Simultaneously, the demolition of the East Wing for a grand ballroom represents a competing symbolic priority: reclaiming and repurposing historical White House space for events and spectacle, even as security infrastructure expands beneath it. The National Park Service, which manages the grounds, is a key collaborator on this project, highlighting the interagency complexity of altering federal land[1].
Connecting the Dots: Two Projects, One Overhaul
The screening facility and the new ballroom are not isolated projects; they are twin pillars of a coordinated redesign. Both are slated for discussion and potential approval at the NCPC’s April 2 meeting[1]. This linkage is critical: the removal of the East Wing (the primary public entrance) necessitates a new, permanent screening solution, and the underground location beneath Sherman Park provides that without further fragmenting the surface-level ceremonial spaces like Lafayette Square.
- Project A: 33,000 sq ft underground screening center in Sherman Park. Seven lanes. Target: July 2028.
- Project B: 90,000 sq ft ballroom on the site of the former East Wing.
- Shared Timeline: Both to be approved by the NCPC in April 2026.
- Key Preservation: The statue of Union Gen. William Tecumseh Sherman in the park will remain in place[1].
Public Interest and Unanswered Questions
The plan raises immediate questions about cost, architectural impact, and long-term access. The government document cited is a project synopsis, but detailed budget figures and architectural renderings beyond the basic scope have not been publicly released[3]. Ethically, transforming a public park into a subterranean security zone sparks debate about the balance between symbolic openness and practical security.

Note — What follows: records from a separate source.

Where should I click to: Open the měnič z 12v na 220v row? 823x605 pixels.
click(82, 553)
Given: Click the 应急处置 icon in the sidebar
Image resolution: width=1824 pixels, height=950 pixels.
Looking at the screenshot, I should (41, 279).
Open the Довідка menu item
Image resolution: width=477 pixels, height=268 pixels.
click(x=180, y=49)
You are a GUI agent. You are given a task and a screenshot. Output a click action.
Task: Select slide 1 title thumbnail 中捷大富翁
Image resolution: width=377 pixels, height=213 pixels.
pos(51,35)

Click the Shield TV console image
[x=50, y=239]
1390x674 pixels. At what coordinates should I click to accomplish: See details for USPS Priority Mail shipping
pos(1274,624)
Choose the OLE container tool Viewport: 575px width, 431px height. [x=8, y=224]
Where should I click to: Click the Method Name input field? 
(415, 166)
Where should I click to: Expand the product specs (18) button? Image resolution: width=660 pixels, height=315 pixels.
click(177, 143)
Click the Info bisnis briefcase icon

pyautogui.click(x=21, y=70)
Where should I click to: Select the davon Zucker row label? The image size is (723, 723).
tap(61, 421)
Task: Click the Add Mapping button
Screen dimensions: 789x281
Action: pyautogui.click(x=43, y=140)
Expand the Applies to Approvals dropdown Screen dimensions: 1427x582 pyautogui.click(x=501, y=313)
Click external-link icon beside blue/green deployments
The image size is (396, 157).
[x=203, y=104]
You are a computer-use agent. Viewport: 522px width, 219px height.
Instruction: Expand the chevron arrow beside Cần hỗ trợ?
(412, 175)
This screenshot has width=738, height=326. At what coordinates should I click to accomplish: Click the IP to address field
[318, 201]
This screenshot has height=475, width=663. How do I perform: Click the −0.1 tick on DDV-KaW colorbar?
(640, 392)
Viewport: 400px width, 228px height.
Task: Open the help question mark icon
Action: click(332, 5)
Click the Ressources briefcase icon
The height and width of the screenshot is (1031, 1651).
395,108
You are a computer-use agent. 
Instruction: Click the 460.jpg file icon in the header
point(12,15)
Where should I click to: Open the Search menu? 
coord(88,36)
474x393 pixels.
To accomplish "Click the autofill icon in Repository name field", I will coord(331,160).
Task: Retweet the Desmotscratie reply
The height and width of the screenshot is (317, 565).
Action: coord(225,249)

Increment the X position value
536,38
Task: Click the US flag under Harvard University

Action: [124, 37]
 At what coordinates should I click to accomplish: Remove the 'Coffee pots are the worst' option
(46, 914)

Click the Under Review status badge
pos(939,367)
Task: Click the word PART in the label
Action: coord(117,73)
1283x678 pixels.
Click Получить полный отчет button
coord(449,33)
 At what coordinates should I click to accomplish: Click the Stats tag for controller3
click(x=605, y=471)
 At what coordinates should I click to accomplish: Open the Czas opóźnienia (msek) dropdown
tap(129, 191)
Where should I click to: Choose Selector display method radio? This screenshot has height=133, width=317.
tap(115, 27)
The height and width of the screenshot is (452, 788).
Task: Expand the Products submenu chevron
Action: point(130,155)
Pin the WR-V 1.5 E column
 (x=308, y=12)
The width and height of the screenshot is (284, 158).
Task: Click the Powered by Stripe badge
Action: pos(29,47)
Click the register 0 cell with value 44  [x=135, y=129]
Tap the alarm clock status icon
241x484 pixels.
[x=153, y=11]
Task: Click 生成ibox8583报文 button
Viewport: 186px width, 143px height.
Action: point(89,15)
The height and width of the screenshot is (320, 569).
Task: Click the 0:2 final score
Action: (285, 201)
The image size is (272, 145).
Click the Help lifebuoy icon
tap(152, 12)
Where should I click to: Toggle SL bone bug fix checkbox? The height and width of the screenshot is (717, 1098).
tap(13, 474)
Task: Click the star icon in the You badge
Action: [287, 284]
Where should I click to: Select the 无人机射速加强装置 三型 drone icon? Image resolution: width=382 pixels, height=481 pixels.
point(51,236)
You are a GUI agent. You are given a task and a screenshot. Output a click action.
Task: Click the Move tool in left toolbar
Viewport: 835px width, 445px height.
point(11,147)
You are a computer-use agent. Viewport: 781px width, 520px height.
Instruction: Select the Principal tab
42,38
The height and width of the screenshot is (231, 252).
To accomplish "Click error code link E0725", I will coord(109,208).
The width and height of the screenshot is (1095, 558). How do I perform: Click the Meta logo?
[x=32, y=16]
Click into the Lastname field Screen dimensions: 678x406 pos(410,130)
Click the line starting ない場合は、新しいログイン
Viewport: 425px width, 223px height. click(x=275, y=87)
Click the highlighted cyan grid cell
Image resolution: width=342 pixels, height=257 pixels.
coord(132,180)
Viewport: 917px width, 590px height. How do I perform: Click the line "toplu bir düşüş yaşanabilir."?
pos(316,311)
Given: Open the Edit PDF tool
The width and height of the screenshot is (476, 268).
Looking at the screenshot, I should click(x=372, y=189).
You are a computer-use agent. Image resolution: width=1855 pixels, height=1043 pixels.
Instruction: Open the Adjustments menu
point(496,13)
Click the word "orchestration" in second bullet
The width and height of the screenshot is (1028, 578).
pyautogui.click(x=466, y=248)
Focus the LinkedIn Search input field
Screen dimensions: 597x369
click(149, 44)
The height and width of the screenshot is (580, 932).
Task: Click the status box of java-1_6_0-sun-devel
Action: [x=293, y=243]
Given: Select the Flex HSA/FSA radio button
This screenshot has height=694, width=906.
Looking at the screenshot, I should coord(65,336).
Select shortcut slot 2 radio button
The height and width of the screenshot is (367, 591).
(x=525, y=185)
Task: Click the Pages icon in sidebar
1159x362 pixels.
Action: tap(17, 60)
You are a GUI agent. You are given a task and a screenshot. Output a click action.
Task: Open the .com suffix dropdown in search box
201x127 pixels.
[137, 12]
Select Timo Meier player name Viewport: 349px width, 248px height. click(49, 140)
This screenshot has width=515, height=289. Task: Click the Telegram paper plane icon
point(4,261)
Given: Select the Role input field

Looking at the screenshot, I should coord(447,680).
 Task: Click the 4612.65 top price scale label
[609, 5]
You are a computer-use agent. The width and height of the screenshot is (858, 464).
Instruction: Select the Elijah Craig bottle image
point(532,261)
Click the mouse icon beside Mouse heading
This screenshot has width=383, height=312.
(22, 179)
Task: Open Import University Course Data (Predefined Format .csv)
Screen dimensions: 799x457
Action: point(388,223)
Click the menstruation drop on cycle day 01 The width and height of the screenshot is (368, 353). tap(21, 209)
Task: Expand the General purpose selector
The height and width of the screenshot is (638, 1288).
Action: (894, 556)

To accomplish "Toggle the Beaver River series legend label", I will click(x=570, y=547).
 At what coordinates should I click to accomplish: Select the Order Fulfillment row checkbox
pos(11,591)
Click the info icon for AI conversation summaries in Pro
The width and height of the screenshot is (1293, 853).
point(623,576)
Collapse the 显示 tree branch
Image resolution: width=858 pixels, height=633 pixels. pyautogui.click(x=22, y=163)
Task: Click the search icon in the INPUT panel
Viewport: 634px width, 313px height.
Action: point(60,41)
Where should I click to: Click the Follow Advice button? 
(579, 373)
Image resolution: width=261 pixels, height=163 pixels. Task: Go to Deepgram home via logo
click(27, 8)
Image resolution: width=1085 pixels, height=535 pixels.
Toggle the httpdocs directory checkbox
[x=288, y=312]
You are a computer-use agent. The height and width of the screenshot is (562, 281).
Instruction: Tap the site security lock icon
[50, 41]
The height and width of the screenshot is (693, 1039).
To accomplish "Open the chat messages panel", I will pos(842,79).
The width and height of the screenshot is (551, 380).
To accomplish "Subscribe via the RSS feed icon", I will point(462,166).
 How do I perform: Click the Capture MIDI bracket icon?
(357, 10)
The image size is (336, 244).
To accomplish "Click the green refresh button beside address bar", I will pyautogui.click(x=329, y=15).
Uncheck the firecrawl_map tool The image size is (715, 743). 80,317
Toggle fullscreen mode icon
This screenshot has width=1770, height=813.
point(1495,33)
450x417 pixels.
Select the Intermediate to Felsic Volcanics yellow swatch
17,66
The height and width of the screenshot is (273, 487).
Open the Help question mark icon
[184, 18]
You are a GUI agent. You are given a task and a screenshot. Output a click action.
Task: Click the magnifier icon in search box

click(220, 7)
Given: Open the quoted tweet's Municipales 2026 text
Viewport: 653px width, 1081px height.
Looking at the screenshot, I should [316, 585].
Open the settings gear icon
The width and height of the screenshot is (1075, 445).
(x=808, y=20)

For Washington, D.C., this is another chapter in the federal footprint altering the city’s historic fabric. For tourists, it means a completely different, less visible arrival experience. For Secret Service operations, it centralizes and modernizes screening. The accelerated timeline until mid-2028 signals a desire to lock in this physical legacy before a possible electoral shift.
Why This Matters Now
This isn’t just about a new building. It’s the physical manifestation of a security-first philosophy being etched into the White House’s very geology. By burying screening, the administration attempts to solve two problems at once: enhancing security throughput and preserving the above-ground park aesthetics. However, it creates a massive, permanent underground structure in a historic park—a significant intervention with unknown long-term maintenance and preservation implications.
The parallel ballroom project adds another layer: the grounds are being redesigned for both maximum security and maximum spectacle. The public’s traditional vantage points and access routes are being quietly reconfigured. The approval by the NCPC in April will be the first formal test of this dual vision’s viability.
The ultimate analysis is clear: the White House is permanently fortifying its perimeter in a way that was once unthinkable, all while pursuing a grandiose entertainment venue. The underground screening center is the less glamorous, but arguably more consequential, half of that equation.